In a thoughtful guest blog on the site, (from which post the photo is reproduced here)Matthew Nelson discusses the significance  (or not) of both Judge Peck’s case and a second case in the Northen District of Illinois, the Hon. Nan R. Nolan presiding.  In that case, Kleen Products LLC v. Packaging Corporation of America et al, the plaintiffs are seeking a court order requiring defendants, among other things to use predictive coding technology in responding to their discovery requests. 

Computer assisted review, or, as it is sometimes called, predictive coding, employs the use of a sample set or “seed set” which is reviewed for responsiveness. The “seed set” can then be made available to opposing counsel to approve the responsive/non-responsive determinations made. Interestingly, at least in this case, the court noted that  “All of this review to create the seed set was done by senior attorneys (not paralegals, staff attorneys or junior associates).” The seed set is then fed into a program that creates a logic (based on the seed set determinations) and extrapolates to the universe (the negotiated set of data). Predictive coding, in essence, attempts to take the place of burdensome, expensive and time consuming document review.

As the opinion suggests, predictive coding will not work in all cases. According to Judge Peck, “What the Bar should take away from this Opinion is that computer-assisted review is an available tool and should be seriously considered for use in large-data-volume cases where it may save the producing party (or both parties) significant amounts of legal fees in document review.”  While the court discussed possible objections under the FRCP, FRE 702 and Daubert, the court did not sufficiently address what happens when one party wants to use predictive coding and the other party objects.  In the case,  to protect privileged documents that would conceivably be swept in by the computer logic, the parties entered into a clawback agreement which was entered as a court ordert. Unfortunately, in government investigations, parties do not always have the opportunity to have a court enter such an order. So, predictive coding should be used cautiously – perhaps still requiring some “eyes on” document review in handling governmental investigations. 

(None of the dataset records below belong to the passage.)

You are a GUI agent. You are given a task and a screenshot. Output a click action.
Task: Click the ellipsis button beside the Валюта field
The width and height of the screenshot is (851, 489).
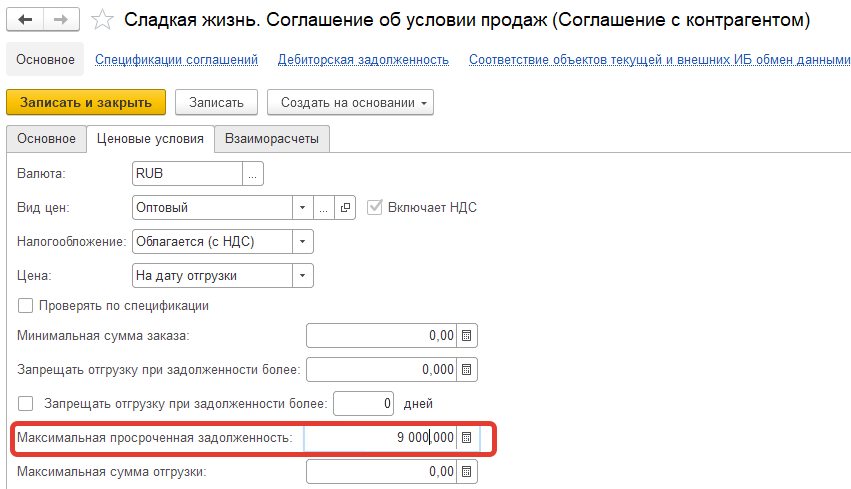(253, 174)
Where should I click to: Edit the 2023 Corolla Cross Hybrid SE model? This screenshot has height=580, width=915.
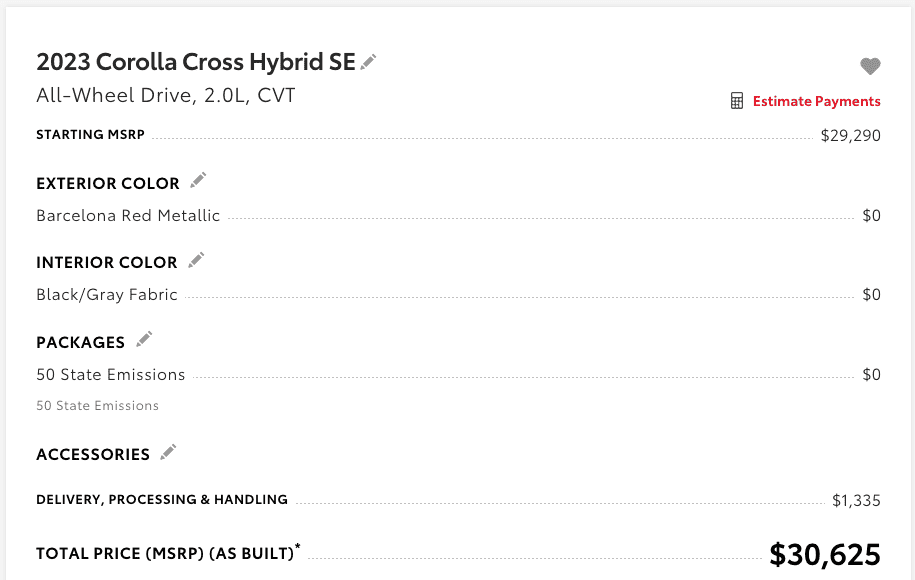click(368, 62)
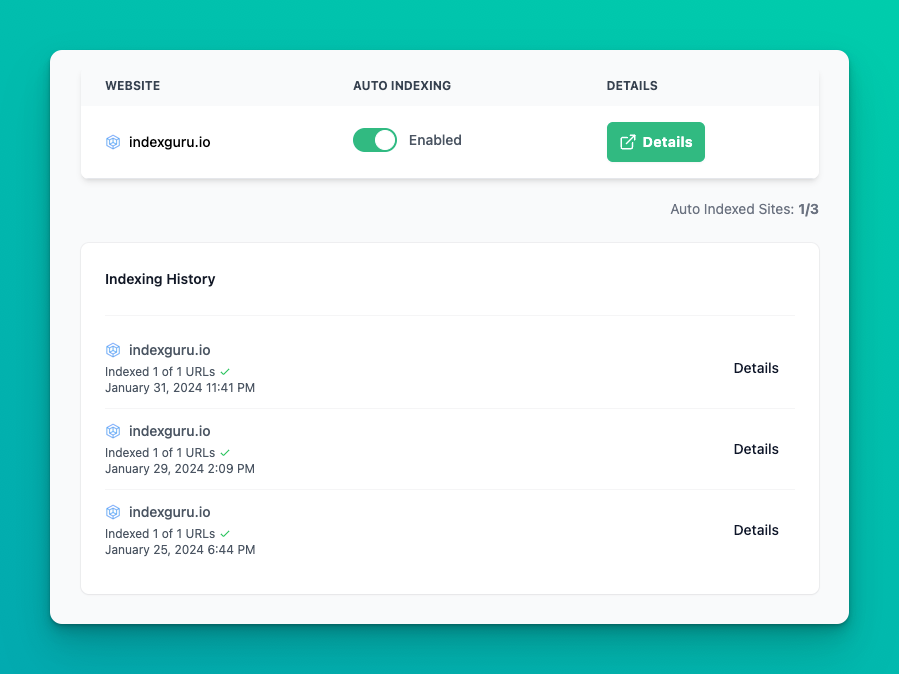Screen dimensions: 899x674
Task: Click the Enabled label next to the switch
Action: click(x=435, y=140)
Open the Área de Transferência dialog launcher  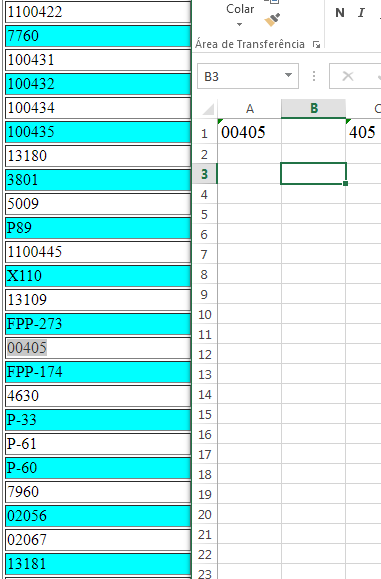pyautogui.click(x=316, y=45)
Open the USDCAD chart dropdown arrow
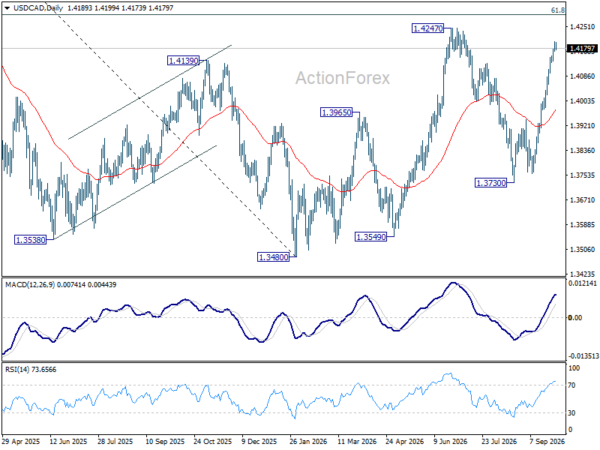600x450 pixels. (x=7, y=8)
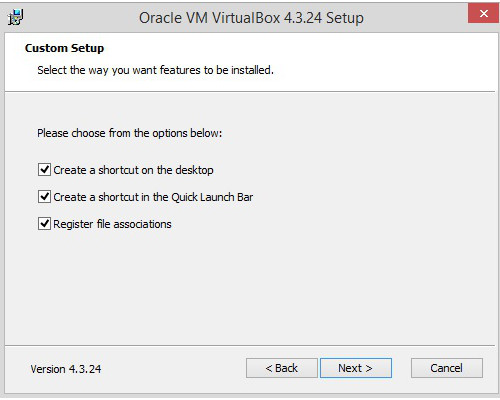Image resolution: width=500 pixels, height=400 pixels.
Task: Click the 'Create a shortcut on the desktop' label
Action: coord(133,170)
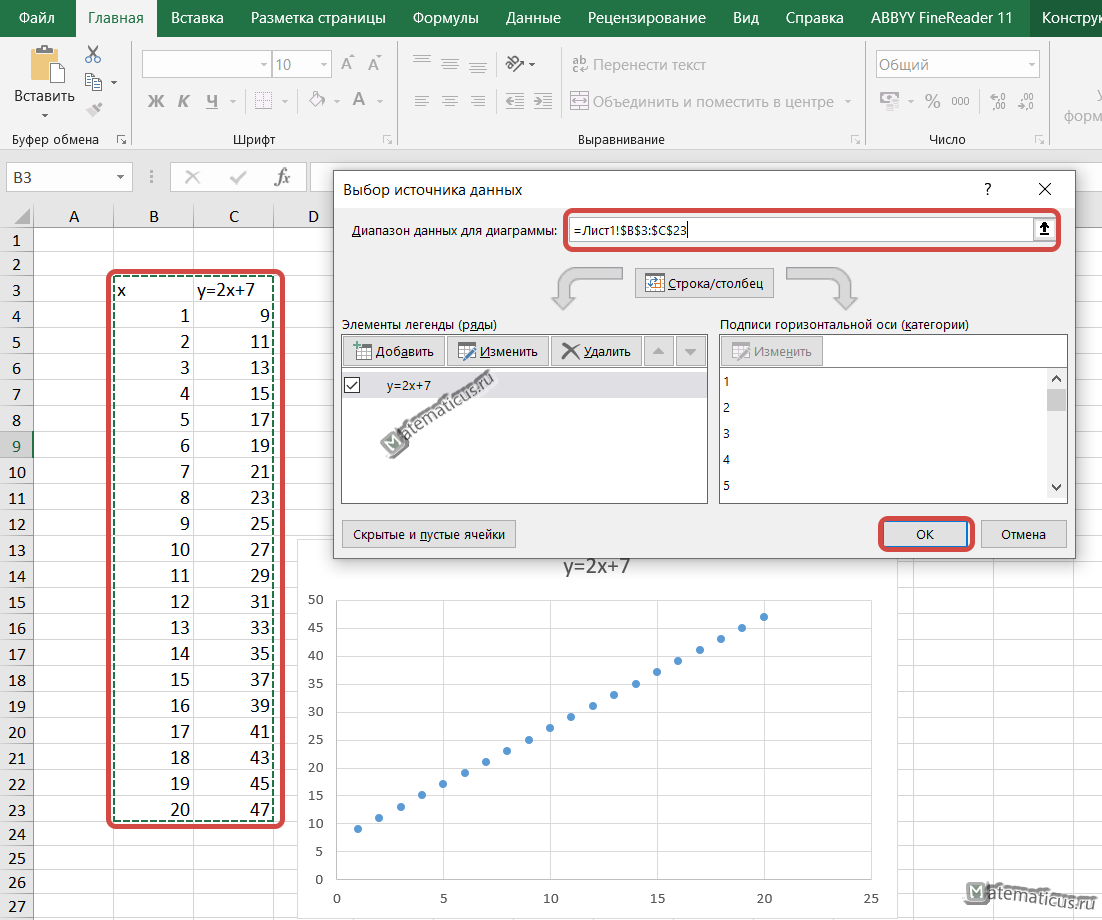The height and width of the screenshot is (920, 1102).
Task: Click the Insert Function fx icon
Action: [283, 177]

Predictive coding could provide substantial benefits to clients. On the other hand, law firms whose business models depend on leveraging large teams of associates and staff attorneys to conduct document review will increasingly have to explain to their clients why such costly efforts are necessary. Technology may allow medium sized firms to more effectively compete with large firms in cases with substantial discovery. In short, predictive coding makes good sense for the courts, the clients and the Bar.